It was five years after the death of Emperor Kao-Tsung when the Empress Dowager summoned all of the Wu clan to the Imperial Palace to allow them to show her their favor. She had recalled them from exile years before and appointed her nephew, Shensi, Secretary to the Board of Rites so that she could elevate her kin above that of the T’ang. When Prime Minister Payi objected to her petition for posthumous honors to be placed upon her ancestors, Wu Chao overruled him and merely replied, “Awww. The dead could not possibly endanger the living.”
After the dinner with her clan, Shensi told her, “Your Majesty, your nephew heard that many in court are staunch supporters of Prince of Virtue. They deplored his exile to Pachou and regard him as the only prince who can face up to Your Majesty.” She had indeed exiled her second son, Prince of Virtue, years prior for his allegiance to his late father, Kao-Tsung. He pined away for his father’s noble T’ang heritage to be protected. Chao knew the time had come for him to be silenced entirely. That night, she sent General Chur on a secret mission to Pachou to offer the prince Shih-Pai, honorable suicide in lieu of public execution. The silk scarf that Chur flung at Virtue was red: the color of blood and death. He said to the prince, “This is a gift from the Empress Dowager. Be grateful that it is silk and not steel.”
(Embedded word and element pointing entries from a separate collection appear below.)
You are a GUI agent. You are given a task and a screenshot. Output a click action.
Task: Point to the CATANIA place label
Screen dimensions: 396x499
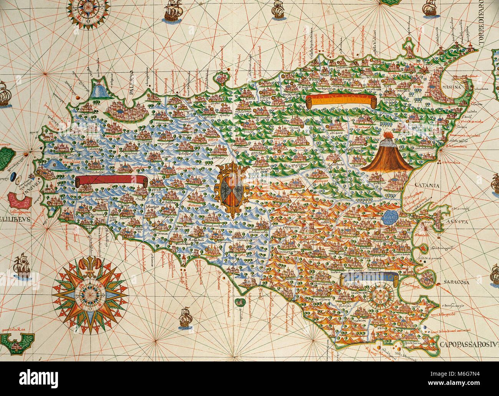point(426,186)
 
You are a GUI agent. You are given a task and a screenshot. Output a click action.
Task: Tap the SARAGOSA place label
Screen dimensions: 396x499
point(456,282)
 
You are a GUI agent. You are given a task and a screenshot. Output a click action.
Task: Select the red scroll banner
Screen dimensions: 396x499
point(112,181)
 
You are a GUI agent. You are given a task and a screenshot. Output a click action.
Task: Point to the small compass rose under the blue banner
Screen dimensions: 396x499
point(379,297)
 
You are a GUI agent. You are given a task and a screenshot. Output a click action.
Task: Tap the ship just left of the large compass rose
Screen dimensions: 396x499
point(21,266)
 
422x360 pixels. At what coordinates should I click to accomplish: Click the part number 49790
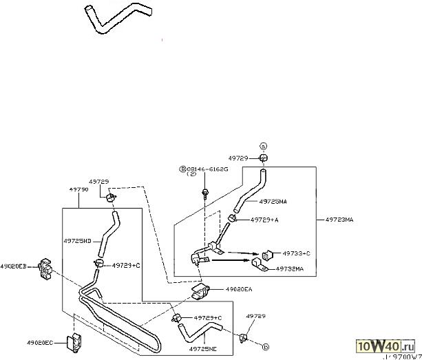coord(78,187)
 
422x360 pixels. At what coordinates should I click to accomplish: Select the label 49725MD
coord(77,241)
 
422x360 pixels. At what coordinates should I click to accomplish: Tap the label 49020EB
coord(13,266)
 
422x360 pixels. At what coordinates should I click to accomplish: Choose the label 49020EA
coord(239,290)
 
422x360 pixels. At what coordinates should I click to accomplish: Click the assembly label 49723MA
coord(339,220)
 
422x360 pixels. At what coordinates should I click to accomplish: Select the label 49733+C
coord(296,253)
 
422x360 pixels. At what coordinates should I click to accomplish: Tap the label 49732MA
coord(289,269)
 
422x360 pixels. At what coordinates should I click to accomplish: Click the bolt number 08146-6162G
coord(209,167)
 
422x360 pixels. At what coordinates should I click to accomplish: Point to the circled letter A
coord(262,146)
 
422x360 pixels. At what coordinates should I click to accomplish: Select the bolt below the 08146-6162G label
coord(205,194)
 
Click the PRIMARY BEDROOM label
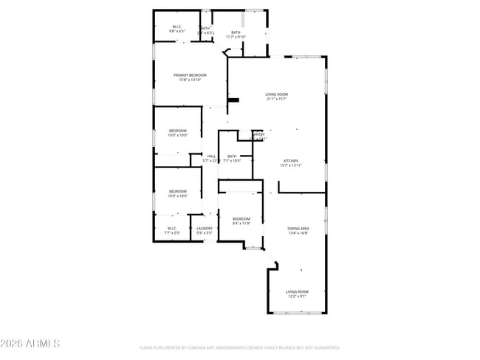coord(190,75)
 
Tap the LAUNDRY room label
coord(205,228)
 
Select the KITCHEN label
coord(291,161)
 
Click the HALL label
coord(211,156)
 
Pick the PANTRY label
coord(258,134)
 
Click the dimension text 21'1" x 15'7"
coord(277,99)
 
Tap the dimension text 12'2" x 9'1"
coord(298,297)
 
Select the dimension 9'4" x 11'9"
coord(241,224)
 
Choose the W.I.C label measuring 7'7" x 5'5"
coord(171,232)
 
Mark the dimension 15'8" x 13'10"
coord(190,80)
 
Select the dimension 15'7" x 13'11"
coord(291,165)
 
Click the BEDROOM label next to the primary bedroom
coord(177,131)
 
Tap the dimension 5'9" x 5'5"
coord(205,232)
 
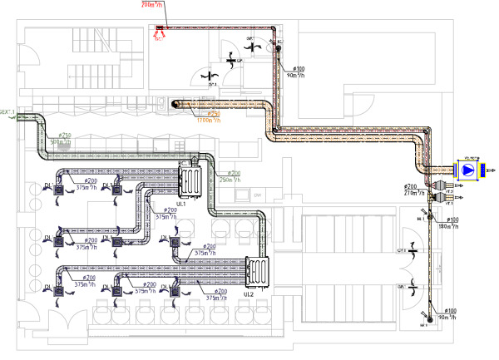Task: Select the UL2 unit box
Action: pyautogui.click(x=259, y=271)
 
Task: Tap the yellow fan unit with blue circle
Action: pyautogui.click(x=468, y=170)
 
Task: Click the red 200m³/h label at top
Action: pyautogui.click(x=153, y=4)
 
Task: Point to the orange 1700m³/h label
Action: pyautogui.click(x=208, y=120)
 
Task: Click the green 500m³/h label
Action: pyautogui.click(x=61, y=142)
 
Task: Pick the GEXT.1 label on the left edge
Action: pyautogui.click(x=7, y=112)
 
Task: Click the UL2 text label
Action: pyautogui.click(x=249, y=293)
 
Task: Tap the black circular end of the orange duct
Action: pyautogui.click(x=175, y=103)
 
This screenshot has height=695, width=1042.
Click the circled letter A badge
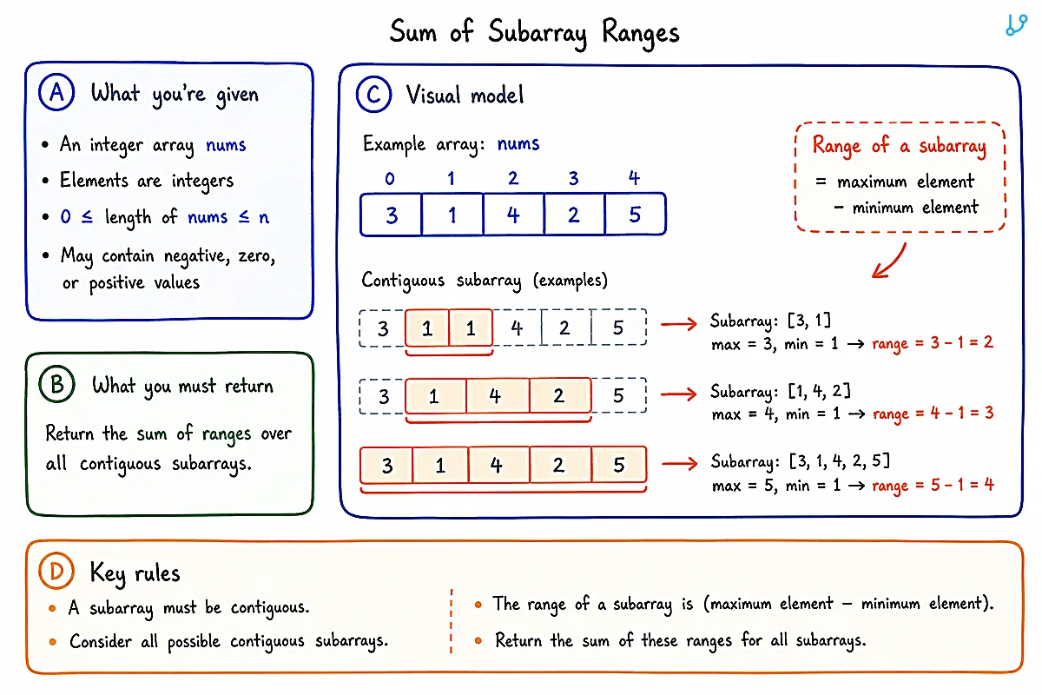pos(56,92)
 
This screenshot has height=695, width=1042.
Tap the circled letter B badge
pos(56,385)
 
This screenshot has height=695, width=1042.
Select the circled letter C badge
pos(373,95)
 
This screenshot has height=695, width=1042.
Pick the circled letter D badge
pos(56,571)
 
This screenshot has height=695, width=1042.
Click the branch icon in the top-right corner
pos(1017,25)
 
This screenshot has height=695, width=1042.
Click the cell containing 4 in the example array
pos(513,215)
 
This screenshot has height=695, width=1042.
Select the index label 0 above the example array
pos(390,179)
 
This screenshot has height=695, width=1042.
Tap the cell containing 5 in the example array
pos(635,215)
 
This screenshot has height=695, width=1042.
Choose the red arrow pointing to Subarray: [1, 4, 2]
pos(679,394)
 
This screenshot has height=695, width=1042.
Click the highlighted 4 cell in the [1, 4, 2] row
pos(498,395)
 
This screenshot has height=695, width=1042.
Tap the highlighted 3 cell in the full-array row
pos(386,465)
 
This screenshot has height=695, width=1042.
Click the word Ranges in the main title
pos(641,33)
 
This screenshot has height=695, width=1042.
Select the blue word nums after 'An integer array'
pos(226,145)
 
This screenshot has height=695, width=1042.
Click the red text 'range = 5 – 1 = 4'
pos(933,485)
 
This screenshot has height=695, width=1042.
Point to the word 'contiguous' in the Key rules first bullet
pos(270,607)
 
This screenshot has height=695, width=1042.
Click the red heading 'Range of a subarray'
pos(900,146)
Two years later, Chao told Shensi, “The hundred-names believe a sovereign is predestined. You shall fabricate a succession of divinations to prove that I am ordained by the gods to found a new dynasty.” Soon after, a stone was found in the Lo River bearing an inscription, verified as divine: “A Holy Mother has descended to earth to establish an everlasting dynasty.” A temple was erected. An augury was presented in the Great Cloud Sutra, stating that the Empress Dowager was the female reincarnation of the Buddha Maitreya. The nation became rife with omens, and a petition for the House of Wu to become the Imperial House was accepted.